The research comes at a critical juncture, as the spread of misinformation generated by AI systems has become a topic of intense debate, particularly in light of the upcoming 2024 US presidential election and the ongoing generative AI boom.

OpenAI made waves in the industry last year with the release of ChatGPT, its chatbot powered by GPT-3 and GPT-4, which quickly garnered over 100 million monthly users, setting a record as the fastest-growing app. Microsoft has demonstrated its confidence in OpenAI's potential, having invested over $13 billion in the startup, thereby valuing it at approximately $29 billion.

AI hallucinations occur when models, such as OpenAI's ChatGPT or Google's Bard, fabricate information and present it as factual. For instance, Google's Bard made an inaccurate claim about the James Webb Space Telescope in a promotional video. More recently, ChatGPT cited false cases in a New York federal court filing, potentially leading to sanctions for the involved attorneys.

In their report, the OpenAI researchers acknowledged that even state-of-the-art models are prone to producing falsehoods and exhibit a tendency to invent facts when faced with uncertainty. Such hallucinations pose significant challenges in domains that require multi-step reasoning, as a single logical error can derail an entire solution.

### [Actions to take]
• a. According to the passage on AI hallucinations, how much money has Microsoft invested in OpenAI?
• b. Reproduce the passage on AI hallucinations word for word, starting with "AI hallucinations occur" and going on through "the involved attorneys.".
• c. Write the next part of the passage on AI hallucinations, picking up after its final sentence.
The listing after the passage on AI hallucinations has nothing to do with this work.

### [Information provided]
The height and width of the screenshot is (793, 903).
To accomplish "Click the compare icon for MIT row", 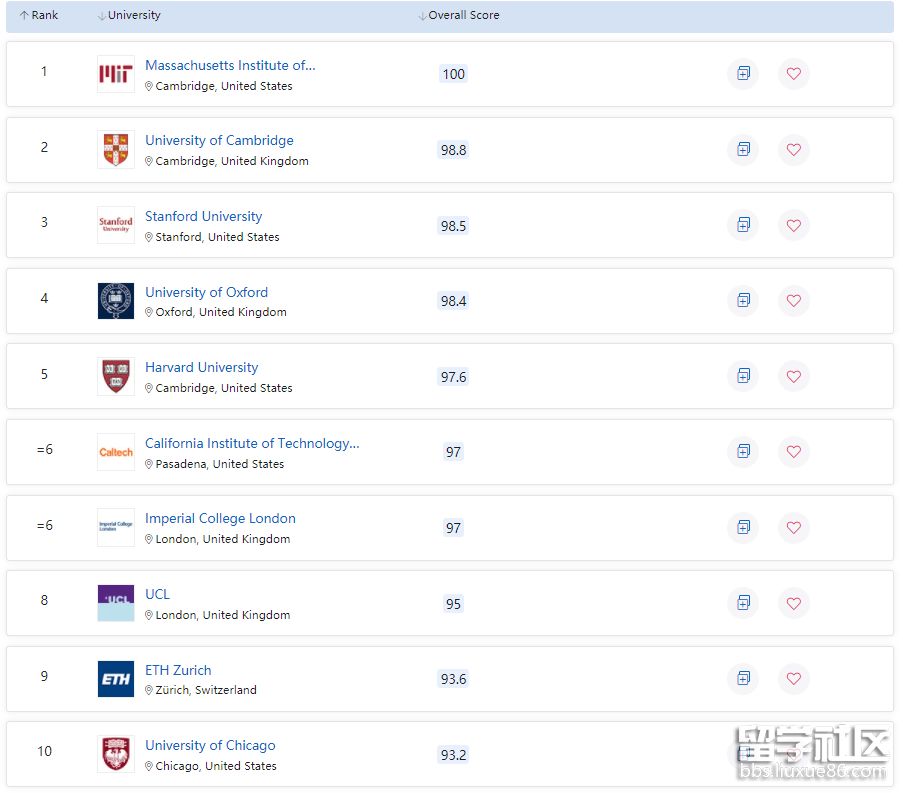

### [Solved tasks]
• a. Over $13 billion.

• b.
AI hallucinations occur when models, such as OpenAI's ChatGPT or Google's Bard, fabricate information and present it as factual. For instance, Google's Bard made an inaccurate claim about the James Webb Space Telescope in a promotional video. More recently, ChatGPT cited false cases in a New York federal court filing, potentially leading to sanctions for the involved attorneys.

• c.
To combat these fabrications, OpenAI's potential solution involves training AI models to reward themselves for each correct step of reasoning they take in reaching an answer, rather than solely rewarding the final conclusion. This approach, known as "process supervision," as opposed to "outcome supervision," aims to promote more explainable AI. By encouraging models to follow a more human-like chain of thought, OpenAI hopes to mitigate logical errors and enhance the overall capabilities of AI systems.

Karl Cobbe, a mathgen researcher at OpenAI, explained that detecting and addressing logical mistakes or hallucinations is a crucial step toward building artificial general intelligence (AGI). While OpenAI did not originate the process-supervision approach, the company is actively contributing to its advancement. Cobbe emphasized that the research aims to address hallucinations and improve models' problem-solving abilities.

OpenAI has released an accompanying dataset of 800,000 human labels used to train the model mentioned in the research paper, according to Cobbe.